To: E_K_S who wrote (55426)6/7/2015 12:51:35 PM
From: E_K_S1 Recommendation

Recommended By
Mattyice

  Respond to of 78673
 
EXCO Resources Inc. (XCO) - Form 8K filed 3/31/2015 - Energy Strategic Advisory Services service agreement

As I looked into more of the recent filings and disclosures in hopes of determining the risk/reward for buying common shares and/or their distressed debt, I see that Wilbur Ross finally hired his new CEO.

This is a critical component for Wilbur since XCO like many of the other E&P companies is leverage w/ debt while producing assets are generating less cash flow and non producing assets are losing value due to low oil/NG prices. The criteria for the new CEO is (1) Oil & Gas developing experience, (2) a vested interest by partner in owning common shares and (3) some future incentive for a big payoff if/when a recovery is made and Wilbur can see a gain on his long term investment.
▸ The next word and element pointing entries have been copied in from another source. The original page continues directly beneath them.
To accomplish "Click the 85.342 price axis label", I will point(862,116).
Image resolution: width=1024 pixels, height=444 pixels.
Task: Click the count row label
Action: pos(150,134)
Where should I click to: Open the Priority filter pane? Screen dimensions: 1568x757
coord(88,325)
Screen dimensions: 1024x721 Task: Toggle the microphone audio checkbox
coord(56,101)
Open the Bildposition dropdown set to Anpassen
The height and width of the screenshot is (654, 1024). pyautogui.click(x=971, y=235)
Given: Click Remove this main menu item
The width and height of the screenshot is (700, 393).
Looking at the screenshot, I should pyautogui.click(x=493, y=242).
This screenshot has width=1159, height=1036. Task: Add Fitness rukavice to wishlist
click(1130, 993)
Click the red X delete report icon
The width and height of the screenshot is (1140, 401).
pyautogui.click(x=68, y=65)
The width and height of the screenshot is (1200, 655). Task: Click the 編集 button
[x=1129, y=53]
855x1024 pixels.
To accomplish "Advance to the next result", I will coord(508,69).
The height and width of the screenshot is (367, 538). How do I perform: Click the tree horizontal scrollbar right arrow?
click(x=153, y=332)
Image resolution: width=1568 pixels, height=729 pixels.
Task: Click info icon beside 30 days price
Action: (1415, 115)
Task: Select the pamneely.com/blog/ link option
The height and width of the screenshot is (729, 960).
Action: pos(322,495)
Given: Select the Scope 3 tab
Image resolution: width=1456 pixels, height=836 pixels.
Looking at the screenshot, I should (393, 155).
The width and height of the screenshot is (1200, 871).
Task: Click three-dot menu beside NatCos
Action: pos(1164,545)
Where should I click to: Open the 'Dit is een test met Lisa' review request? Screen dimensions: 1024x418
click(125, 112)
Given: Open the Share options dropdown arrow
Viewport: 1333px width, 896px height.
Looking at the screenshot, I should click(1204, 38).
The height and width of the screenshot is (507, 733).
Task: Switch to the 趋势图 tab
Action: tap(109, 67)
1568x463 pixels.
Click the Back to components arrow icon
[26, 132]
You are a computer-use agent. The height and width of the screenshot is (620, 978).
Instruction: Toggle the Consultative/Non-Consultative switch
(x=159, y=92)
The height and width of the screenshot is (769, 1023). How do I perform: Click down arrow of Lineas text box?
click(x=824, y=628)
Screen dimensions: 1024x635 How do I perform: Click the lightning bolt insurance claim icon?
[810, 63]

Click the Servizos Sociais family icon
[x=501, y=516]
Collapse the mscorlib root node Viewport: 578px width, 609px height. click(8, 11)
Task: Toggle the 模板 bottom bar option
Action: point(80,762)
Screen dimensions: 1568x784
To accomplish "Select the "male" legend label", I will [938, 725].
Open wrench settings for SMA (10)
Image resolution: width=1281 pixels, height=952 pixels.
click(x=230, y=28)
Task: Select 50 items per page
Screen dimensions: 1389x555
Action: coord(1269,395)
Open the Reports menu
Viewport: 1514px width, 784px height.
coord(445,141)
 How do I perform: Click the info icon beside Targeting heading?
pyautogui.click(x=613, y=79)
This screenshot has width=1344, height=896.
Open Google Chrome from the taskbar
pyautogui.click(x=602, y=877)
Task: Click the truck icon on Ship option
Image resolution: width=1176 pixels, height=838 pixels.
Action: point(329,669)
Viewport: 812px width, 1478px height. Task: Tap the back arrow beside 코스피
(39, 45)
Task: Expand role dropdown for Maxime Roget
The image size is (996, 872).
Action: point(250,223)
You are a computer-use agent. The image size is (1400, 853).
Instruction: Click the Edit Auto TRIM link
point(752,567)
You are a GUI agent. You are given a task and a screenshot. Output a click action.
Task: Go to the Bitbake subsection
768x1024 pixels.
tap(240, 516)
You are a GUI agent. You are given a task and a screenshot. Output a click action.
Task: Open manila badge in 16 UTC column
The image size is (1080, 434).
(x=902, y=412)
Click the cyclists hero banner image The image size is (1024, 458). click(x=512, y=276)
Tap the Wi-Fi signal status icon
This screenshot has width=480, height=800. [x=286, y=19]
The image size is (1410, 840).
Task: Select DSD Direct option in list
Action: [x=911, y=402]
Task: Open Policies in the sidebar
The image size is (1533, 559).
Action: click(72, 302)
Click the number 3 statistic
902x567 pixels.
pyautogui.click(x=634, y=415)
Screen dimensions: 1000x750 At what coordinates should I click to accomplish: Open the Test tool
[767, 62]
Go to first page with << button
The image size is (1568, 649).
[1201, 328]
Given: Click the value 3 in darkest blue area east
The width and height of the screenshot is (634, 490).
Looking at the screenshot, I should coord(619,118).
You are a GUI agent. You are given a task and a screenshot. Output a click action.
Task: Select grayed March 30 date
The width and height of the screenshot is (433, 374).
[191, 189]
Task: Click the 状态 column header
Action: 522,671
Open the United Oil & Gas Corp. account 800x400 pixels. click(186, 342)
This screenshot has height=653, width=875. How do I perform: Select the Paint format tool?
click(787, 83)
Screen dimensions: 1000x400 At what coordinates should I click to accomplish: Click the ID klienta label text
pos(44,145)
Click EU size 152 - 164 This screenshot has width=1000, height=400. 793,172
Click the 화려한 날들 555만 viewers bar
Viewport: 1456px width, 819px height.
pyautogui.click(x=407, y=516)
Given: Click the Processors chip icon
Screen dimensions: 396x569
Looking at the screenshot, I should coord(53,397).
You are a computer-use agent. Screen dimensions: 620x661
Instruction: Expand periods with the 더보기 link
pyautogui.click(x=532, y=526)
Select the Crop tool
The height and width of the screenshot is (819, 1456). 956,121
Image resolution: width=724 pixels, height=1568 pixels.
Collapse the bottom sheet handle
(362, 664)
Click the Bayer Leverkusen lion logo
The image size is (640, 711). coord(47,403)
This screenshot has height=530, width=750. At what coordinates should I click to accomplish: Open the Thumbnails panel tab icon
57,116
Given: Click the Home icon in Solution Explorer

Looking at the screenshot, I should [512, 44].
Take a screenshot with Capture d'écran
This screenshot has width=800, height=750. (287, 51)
Two new events have occurred since their common stock 'rights' offering (12/1/2014) to shareholders where Ross added shares to bring his total holding to 54mln shares to his holdings: (1) a new CEO (J. Wilder) & COB (H. Hickey) were hired and (2) a new $10mln investment by Energy Strategic Advisory Services a subsidiary of Bluescape Resources and commitment to buy $40mln of common shares.

EXCO Resources Enters Into A Services And Investment Agreement With A Subsidiary of Bluescape Resources Company LLC To Drive Performance Improvements And Names C. John Wilder As Executive Chairman And Harold L. Hickey As CEO.

From the Form 8K - incentive through warrants to Energy Strategic Advisory Services

As additional performance incentives under the Agreement, EXCO has issued to ESAS warrants in four tranches (the “Warrants”) to purchase an aggregate of 80,000,000 shares of Common Shares (the “Warrant Shares”). The table below lists the number of Warrant Shares awarded at each exercise price and the term of the Warrants.

Number of Warrants Granted

Exercise Price Term
15,000,000

$2.75 49 months
20,000,000

$4.00 60 months
20,000,000

$7.00 72 months
25,000,000

$10.00 72 months


Exercisability of the Warrants is subject to EXCO’s Common Share price achieving certain performance hurdles as compared to the Peer Group. If the Agreement is not terminated before March 31, 2019, and EXCO’s performance rank is in the bottom half of the Peer Group, then the Warrants will be forfeited and void. The number of exercisable shares under the Warrants increases linearly from 32,000,000 to 80,000,000 as EXCO’s performance rank increases from the 50th to 75th percentile, as compared to the Peer Group. If EXCO’s performance rank is in the 75th percentile or above, then all 80,000,000 Warrant Shares will be exercisable.

Prior to March 31, 2019, (a) if EXCO terminates the Agreement for any reason other than an ESAS Forfeiture Event (as defined below), or ESAS terminates the Agreement for an EXCO Forfeiture Event (as defined below), then 100% of the Warrants will fully vest and become exercisable and (b) if ESAS terminates the Agreement for any reason other than an EXCO Forfeiture Event, or EXCO terminates the Agreement for an ESAS Forfeiture Event, then one hundred percent (100%) of the Warrants will be cancelled and forfeited. The Warrants automatically terminate and become void and of no force or effect if the Closing does not occur.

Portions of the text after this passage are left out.